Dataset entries
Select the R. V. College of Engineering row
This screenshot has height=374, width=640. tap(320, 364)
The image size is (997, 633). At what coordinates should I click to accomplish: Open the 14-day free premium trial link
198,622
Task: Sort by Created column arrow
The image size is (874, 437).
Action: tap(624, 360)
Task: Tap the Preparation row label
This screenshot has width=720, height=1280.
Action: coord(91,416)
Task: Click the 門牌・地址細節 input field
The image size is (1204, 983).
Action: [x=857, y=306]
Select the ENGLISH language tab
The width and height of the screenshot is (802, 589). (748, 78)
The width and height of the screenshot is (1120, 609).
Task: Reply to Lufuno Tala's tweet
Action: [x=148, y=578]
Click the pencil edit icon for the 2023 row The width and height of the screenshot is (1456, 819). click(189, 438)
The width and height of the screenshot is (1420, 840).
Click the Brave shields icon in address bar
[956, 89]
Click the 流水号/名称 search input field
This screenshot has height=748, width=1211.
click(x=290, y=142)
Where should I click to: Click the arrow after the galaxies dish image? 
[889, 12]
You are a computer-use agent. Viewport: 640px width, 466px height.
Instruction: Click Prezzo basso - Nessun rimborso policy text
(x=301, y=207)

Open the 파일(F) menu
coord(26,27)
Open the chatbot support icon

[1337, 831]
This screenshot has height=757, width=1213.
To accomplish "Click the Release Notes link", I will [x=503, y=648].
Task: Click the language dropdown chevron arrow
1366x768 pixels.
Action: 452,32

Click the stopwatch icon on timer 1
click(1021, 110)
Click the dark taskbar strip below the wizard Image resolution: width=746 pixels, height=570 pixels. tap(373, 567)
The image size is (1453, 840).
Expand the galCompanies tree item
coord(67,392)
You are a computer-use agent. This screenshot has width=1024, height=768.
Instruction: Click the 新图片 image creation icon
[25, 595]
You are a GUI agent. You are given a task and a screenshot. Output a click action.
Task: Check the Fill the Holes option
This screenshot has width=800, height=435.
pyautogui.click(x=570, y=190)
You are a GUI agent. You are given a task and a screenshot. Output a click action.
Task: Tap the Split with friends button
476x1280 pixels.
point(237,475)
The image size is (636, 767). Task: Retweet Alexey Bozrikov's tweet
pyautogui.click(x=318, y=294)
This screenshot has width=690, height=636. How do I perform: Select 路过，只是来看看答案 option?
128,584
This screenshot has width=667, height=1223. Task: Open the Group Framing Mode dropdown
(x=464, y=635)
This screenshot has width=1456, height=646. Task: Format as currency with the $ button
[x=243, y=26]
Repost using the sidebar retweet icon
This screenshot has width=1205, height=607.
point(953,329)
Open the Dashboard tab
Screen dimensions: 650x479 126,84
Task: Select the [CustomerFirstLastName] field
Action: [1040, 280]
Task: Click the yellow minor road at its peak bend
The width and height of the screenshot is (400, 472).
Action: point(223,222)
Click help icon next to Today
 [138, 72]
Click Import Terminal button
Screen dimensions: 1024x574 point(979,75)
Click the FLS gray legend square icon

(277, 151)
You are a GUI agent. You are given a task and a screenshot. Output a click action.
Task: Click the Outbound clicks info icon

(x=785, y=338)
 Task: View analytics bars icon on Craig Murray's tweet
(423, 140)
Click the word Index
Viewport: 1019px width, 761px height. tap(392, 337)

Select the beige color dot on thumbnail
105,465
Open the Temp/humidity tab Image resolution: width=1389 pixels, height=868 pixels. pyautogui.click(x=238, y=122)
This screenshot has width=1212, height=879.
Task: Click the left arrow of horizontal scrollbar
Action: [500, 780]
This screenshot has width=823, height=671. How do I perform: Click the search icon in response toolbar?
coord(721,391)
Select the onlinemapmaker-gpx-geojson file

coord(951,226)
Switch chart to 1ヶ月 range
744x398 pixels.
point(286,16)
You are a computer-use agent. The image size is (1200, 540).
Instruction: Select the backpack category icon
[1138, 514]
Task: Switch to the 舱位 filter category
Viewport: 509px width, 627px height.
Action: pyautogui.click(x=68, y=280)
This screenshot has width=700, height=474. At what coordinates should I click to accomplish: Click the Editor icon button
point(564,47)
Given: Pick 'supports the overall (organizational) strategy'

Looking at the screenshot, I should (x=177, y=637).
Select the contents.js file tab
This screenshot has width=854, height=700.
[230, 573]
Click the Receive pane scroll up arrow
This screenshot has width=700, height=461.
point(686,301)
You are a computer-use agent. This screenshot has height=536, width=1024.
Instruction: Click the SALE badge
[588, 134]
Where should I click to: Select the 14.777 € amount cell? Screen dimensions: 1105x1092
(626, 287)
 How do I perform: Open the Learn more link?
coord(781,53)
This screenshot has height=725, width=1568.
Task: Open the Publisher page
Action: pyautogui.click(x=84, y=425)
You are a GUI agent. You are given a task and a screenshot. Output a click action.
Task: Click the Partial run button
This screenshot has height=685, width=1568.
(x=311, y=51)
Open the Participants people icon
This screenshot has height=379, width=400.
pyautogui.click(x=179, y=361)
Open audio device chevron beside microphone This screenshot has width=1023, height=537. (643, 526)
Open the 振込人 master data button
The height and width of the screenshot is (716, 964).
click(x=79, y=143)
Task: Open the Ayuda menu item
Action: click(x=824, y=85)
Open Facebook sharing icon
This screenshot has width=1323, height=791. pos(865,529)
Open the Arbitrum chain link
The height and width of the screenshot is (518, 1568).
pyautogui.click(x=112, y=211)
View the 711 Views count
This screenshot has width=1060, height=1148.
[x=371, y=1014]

» GOAL OF THE EXERCISE
Transcribe the records above exactly as they appear.

» EXPECTED ANSWER
Select the R. V. College of Engineering row
This screenshot has height=374, width=640. tap(320, 364)
The image size is (997, 633). At what coordinates should I click to accomplish: Open the 14-day free premium trial link
198,622
Task: Sort by Created column arrow
The image size is (874, 437).
Action: tap(624, 360)
Task: Tap the Preparation row label
This screenshot has width=720, height=1280.
Action: coord(91,416)
Task: Click the 門牌・地址細節 input field
The image size is (1204, 983).
Action: [x=857, y=306]
Select the ENGLISH language tab
The width and height of the screenshot is (802, 589). (748, 78)
The width and height of the screenshot is (1120, 609).
Task: Reply to Lufuno Tala's tweet
Action: [x=148, y=578]
Click the pencil edit icon for the 2023 row The width and height of the screenshot is (1456, 819). click(189, 438)
The width and height of the screenshot is (1420, 840).
Click the Brave shields icon in address bar
[956, 89]
Click the 流水号/名称 search input field
This screenshot has height=748, width=1211.
click(x=290, y=142)
Where should I click to: Click the arrow after the galaxies dish image? 
[889, 12]
You are a computer-use agent. Viewport: 640px width, 466px height.
Instruction: Click Prezzo basso - Nessun rimborso policy text
(x=301, y=207)

Open the 파일(F) menu
coord(26,27)
Open the chatbot support icon

[1337, 831]
This screenshot has height=757, width=1213.
To accomplish "Click the Release Notes link", I will [x=503, y=648].
Task: Click the language dropdown chevron arrow
1366x768 pixels.
Action: 452,32

Click the stopwatch icon on timer 1
click(1021, 110)
Click the dark taskbar strip below the wizard Image resolution: width=746 pixels, height=570 pixels. tap(373, 567)
The image size is (1453, 840).
Expand the galCompanies tree item
coord(67,392)
You are a computer-use agent. This screenshot has width=1024, height=768.
Instruction: Click the 新图片 image creation icon
[25, 595]
You are a GUI agent. You are given a task and a screenshot. Output a click action.
Task: Check the Fill the Holes option
This screenshot has width=800, height=435.
pyautogui.click(x=570, y=190)
You are a GUI agent. You are given a task and a screenshot. Output a click action.
Task: Tap the Split with friends button
476x1280 pixels.
point(237,475)
The image size is (636, 767). Task: Retweet Alexey Bozrikov's tweet
pyautogui.click(x=318, y=294)
This screenshot has width=690, height=636. How do I perform: Select 路过，只是来看看答案 option?
128,584
This screenshot has width=667, height=1223. Task: Open the Group Framing Mode dropdown
(x=464, y=635)
This screenshot has width=1456, height=646. Task: Format as currency with the $ button
[x=243, y=26]
Repost using the sidebar retweet icon
This screenshot has width=1205, height=607.
point(953,329)
Open the Dashboard tab
Screen dimensions: 650x479 126,84
Task: Select the [CustomerFirstLastName] field
Action: [1040, 280]
Task: Click the yellow minor road at its peak bend
The width and height of the screenshot is (400, 472).
Action: point(223,222)
Click help icon next to Today
 [138, 72]
Click Import Terminal button
Screen dimensions: 1024x574 point(979,75)
Click the FLS gray legend square icon

(277, 151)
You are a GUI agent. You are given a task and a screenshot. Output a click action.
Task: Click the Outbound clicks info icon

(x=785, y=338)
 Task: View analytics bars icon on Craig Murray's tweet
(423, 140)
Click the word Index
Viewport: 1019px width, 761px height. tap(392, 337)

Select the beige color dot on thumbnail
105,465
Open the Temp/humidity tab Image resolution: width=1389 pixels, height=868 pixels. pyautogui.click(x=238, y=122)
This screenshot has width=1212, height=879.
Task: Click the left arrow of horizontal scrollbar
Action: [500, 780]
This screenshot has width=823, height=671. How do I perform: Click the search icon in response toolbar?
coord(721,391)
Select the onlinemapmaker-gpx-geojson file

coord(951,226)
Switch chart to 1ヶ月 range
744x398 pixels.
point(286,16)
You are a computer-use agent. The image size is (1200, 540).
Instruction: Select the backpack category icon
[1138, 514]
Task: Switch to the 舱位 filter category
Viewport: 509px width, 627px height.
Action: pyautogui.click(x=68, y=280)
This screenshot has width=700, height=474. At what coordinates should I click to accomplish: Click the Editor icon button
point(564,47)
Given: Pick 'supports the overall (organizational) strategy'

Looking at the screenshot, I should (x=177, y=637).
Select the contents.js file tab
This screenshot has width=854, height=700.
[230, 573]
Click the Receive pane scroll up arrow
This screenshot has width=700, height=461.
point(686,301)
You are a computer-use agent. This screenshot has height=536, width=1024.
Instruction: Click the SALE badge
[588, 134]
Where should I click to: Select the 14.777 € amount cell? Screen dimensions: 1105x1092
(626, 287)
 How do I perform: Open the Learn more link?
coord(781,53)
This screenshot has height=725, width=1568.
Task: Open the Publisher page
Action: pyautogui.click(x=84, y=425)
You are a GUI agent. You are given a task and a screenshot. Output a click action.
Task: Click the Partial run button
This screenshot has height=685, width=1568.
(x=311, y=51)
Open the Participants people icon
This screenshot has height=379, width=400.
pyautogui.click(x=179, y=361)
Open audio device chevron beside microphone This screenshot has width=1023, height=537. (643, 526)
Open the 振込人 master data button
The height and width of the screenshot is (716, 964).
click(x=79, y=143)
Task: Open the Ayuda menu item
Action: click(x=824, y=85)
Open Facebook sharing icon
This screenshot has width=1323, height=791. pos(865,529)
Open the Arbitrum chain link
The height and width of the screenshot is (518, 1568).
pyautogui.click(x=112, y=211)
View the 711 Views count
This screenshot has width=1060, height=1148.
[x=371, y=1014]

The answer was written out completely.